* **EXERCISE BRIEF**: When you have gone through the records, report how many lines include "computer", giving the number and nothing more.

* **SUPPLIED INFORMATION**:

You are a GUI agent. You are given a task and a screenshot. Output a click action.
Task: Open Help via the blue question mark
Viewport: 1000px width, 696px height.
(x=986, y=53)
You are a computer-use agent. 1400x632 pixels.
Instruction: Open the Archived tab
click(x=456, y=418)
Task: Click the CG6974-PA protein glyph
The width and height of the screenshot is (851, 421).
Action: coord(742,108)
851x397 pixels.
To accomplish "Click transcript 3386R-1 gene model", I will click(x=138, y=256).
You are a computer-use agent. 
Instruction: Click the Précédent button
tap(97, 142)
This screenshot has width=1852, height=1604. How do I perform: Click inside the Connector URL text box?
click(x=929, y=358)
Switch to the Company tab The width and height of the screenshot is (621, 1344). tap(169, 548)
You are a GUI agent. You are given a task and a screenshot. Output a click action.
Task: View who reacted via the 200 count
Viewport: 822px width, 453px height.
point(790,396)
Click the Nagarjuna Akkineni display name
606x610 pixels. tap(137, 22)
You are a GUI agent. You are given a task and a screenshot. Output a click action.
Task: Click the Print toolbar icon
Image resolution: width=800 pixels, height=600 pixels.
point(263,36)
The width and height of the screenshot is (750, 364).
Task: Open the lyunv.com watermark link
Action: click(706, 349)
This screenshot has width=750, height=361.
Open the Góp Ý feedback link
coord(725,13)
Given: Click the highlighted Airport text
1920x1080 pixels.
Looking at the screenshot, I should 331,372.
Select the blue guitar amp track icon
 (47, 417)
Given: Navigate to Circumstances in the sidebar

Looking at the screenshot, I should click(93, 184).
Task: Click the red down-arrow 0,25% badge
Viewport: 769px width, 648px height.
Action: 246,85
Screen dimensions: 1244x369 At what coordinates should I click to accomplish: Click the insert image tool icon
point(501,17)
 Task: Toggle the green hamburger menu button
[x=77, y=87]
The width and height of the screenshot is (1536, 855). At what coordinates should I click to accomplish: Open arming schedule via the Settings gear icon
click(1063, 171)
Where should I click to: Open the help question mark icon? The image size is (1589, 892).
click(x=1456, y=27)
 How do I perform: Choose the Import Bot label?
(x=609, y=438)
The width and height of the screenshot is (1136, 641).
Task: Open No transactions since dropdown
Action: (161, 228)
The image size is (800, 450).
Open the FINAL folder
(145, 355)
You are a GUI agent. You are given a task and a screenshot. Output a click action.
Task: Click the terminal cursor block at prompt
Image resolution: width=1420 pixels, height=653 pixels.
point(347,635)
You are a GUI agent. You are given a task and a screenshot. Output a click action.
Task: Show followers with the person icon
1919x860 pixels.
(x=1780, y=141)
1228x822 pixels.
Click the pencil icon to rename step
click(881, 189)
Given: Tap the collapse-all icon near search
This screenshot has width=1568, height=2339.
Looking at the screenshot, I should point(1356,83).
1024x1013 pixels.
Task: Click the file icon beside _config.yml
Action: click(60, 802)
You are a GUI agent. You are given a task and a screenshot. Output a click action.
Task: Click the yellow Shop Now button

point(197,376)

* **RESULT FOR THIS TASK**: 2